The University of Bath produces projects that, more than most, look like buildings you might actually expect to see built soon. They choose more downbeat places – Belfast, Bratislava, Weston-super-Mare, the district of Tradeston in Glasgow – to the Californian/Cuban/Brazilian locations favoured by the Bartlett. A brownish/orange hue pervades their images, soft and autumnal. The briefs are plausible – cinemas, a sailing centre, a lido – and there is an emphasis on the materials of which buildings are actually made. A Village at Sea, a prism-shaped offshore centre for rehabilitating offenders, is as fantastical as it gets.

At best, the work in the student shows is committed, hard-worked, brave, skilled, thoughtful and/or imaginative. At worst, the exhibitions offer bad sci-fi, lazy politics (“Let’s all hate America”) and cod poetry.

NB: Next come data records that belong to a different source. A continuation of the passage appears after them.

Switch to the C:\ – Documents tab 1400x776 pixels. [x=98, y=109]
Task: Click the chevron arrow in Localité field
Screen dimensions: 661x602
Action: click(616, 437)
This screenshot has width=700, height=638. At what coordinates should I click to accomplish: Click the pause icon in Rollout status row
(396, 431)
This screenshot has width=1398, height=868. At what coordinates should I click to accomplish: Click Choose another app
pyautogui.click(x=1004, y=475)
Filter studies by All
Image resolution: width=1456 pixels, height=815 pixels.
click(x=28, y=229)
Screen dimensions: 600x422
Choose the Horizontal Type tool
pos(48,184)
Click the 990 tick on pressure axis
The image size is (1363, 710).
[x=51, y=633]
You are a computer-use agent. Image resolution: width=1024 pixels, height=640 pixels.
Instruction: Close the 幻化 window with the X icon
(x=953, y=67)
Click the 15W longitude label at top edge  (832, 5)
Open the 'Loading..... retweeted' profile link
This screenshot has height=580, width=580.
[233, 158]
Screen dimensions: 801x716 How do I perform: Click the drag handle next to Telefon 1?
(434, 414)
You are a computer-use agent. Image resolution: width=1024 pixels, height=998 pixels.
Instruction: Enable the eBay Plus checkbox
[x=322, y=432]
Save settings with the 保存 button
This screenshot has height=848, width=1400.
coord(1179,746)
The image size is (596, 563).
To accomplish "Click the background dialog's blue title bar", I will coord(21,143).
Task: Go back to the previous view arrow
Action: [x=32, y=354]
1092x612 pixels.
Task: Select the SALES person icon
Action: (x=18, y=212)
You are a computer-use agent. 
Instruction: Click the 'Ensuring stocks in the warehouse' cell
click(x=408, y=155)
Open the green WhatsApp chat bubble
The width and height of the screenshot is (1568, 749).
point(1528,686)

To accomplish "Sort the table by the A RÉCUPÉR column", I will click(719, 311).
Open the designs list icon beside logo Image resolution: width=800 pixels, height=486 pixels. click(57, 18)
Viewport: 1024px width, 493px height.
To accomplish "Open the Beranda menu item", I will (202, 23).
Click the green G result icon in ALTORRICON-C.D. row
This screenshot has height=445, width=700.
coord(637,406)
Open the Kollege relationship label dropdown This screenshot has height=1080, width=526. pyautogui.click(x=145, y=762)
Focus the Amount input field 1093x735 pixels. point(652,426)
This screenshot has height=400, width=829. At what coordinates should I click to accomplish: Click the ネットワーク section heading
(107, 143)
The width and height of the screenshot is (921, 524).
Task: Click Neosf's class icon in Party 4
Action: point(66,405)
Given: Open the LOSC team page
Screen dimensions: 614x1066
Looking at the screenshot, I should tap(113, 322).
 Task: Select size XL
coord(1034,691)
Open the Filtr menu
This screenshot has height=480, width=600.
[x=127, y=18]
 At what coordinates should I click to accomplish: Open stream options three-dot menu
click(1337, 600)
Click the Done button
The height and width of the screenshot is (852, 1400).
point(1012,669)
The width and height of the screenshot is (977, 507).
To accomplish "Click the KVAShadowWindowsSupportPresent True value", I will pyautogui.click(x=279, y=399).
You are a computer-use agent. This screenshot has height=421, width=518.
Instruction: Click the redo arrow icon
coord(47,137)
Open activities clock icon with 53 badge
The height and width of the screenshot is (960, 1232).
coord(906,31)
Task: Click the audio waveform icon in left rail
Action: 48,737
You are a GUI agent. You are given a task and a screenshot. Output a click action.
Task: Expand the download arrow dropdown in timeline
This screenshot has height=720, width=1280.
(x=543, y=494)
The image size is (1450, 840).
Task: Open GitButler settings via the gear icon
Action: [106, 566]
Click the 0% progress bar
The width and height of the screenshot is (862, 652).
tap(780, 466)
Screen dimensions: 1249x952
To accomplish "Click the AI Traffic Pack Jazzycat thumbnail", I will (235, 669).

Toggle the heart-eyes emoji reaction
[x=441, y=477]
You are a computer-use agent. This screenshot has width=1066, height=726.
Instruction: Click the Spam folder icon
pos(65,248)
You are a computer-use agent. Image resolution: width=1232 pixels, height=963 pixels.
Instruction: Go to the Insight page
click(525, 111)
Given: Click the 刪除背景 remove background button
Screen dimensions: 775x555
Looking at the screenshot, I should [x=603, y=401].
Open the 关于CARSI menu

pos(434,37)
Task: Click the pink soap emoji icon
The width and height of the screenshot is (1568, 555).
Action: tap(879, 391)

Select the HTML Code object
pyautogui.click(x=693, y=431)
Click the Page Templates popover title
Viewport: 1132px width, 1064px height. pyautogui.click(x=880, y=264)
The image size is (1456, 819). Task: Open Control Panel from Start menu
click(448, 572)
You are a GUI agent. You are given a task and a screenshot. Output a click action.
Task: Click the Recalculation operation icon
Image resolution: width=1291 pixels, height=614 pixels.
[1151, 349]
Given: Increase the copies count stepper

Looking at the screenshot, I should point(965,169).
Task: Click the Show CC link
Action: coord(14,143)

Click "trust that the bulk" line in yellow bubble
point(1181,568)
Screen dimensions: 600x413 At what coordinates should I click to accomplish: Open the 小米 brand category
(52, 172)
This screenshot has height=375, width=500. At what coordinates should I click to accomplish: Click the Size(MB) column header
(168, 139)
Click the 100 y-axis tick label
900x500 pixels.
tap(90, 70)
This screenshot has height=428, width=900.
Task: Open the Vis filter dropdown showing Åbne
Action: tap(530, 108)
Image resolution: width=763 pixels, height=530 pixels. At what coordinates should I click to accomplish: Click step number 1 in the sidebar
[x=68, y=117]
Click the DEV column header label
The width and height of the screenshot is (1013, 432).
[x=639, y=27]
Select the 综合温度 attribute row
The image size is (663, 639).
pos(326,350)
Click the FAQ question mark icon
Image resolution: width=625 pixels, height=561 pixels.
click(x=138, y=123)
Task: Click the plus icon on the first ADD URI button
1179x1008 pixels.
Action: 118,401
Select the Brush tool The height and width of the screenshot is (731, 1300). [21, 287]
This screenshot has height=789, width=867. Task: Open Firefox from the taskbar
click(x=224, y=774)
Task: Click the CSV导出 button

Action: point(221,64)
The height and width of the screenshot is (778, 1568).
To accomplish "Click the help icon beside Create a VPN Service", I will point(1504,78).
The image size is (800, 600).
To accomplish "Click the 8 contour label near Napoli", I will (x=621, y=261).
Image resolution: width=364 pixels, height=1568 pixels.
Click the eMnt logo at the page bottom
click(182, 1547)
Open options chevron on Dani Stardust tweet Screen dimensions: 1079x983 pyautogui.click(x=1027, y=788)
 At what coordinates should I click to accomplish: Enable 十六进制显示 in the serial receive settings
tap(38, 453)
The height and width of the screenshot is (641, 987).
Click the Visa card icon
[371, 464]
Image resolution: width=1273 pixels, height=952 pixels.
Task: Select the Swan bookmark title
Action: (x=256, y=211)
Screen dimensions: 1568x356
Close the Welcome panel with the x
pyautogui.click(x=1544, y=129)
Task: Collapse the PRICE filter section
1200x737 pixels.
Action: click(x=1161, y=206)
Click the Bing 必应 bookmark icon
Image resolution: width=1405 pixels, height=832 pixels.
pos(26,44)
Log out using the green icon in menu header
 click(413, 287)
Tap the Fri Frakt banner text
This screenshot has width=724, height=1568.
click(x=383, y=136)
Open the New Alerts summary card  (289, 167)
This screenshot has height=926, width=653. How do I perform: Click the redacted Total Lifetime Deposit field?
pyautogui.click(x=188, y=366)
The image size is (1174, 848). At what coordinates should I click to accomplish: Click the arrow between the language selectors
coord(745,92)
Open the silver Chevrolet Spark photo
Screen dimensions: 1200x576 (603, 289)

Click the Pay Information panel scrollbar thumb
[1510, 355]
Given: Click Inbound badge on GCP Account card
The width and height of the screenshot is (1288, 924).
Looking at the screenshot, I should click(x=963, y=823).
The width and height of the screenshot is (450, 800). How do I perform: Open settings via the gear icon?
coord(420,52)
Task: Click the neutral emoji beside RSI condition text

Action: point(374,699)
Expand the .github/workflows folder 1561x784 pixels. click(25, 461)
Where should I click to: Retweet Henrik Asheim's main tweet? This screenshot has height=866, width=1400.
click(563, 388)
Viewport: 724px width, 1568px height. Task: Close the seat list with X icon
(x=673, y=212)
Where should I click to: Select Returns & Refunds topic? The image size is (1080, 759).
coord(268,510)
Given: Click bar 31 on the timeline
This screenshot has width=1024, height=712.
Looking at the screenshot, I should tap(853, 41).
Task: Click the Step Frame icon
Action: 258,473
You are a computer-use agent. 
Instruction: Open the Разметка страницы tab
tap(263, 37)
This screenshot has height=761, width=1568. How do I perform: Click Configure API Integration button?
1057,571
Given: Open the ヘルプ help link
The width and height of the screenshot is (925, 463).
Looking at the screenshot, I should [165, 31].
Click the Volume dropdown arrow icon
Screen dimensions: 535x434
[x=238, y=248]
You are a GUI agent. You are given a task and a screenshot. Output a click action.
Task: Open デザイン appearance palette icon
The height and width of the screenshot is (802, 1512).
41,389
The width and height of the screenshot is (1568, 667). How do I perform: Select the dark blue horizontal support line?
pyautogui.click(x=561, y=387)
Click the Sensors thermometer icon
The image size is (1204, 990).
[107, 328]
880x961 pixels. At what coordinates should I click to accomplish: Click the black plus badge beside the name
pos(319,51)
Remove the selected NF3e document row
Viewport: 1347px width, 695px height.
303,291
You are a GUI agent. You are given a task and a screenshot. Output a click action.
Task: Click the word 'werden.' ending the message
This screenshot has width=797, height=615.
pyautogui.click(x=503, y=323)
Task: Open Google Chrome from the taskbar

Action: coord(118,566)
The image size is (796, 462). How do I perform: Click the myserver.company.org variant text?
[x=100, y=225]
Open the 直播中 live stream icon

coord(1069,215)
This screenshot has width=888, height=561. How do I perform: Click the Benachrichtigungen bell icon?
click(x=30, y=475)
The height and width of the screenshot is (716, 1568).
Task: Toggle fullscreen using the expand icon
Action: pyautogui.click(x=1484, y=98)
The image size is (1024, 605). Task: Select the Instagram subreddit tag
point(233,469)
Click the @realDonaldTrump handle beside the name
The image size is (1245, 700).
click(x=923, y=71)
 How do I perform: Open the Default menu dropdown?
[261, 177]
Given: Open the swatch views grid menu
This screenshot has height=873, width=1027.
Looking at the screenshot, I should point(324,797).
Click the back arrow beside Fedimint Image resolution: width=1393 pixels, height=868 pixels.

There are cliches that have been going round the schools for decades, such as the idea that the student’s work is a quasi-science (a “surgical operation”, a “laboratory”). Certain buzzwords float around (there’s a lot of “liminal”). Well, the students are young and not all geniuses, but too often their teachers seem to be steering them towards rather than away from these traps.

Influences from real, practising architects tend either towards the extravagant computer-generated form-making of Zaha Hadid or to the reflective, crafted manipulation of masonry and timber practised by Peter Zumthor. Nothing wrong with looking to leaders in your field, but in running the gamut from Z to Z, more nuanced approaches tend to get left out.

At root is the central question of architectural education: is it about preparing students for the realities of practice or is it about taking a freedom they will never have again, to dream and speculate? The obvious truth is that it should be both. Educated with too much fantasy, students become disempowered when thrust into the machinery of the profession; with too much pedantry they will never raise their horizons.

Some of the architecture school shows have already closed, but many stay open for a week or two. There could well be one near you. A visit could be revelatory and diverting, as long as you don’t expect to understand too much.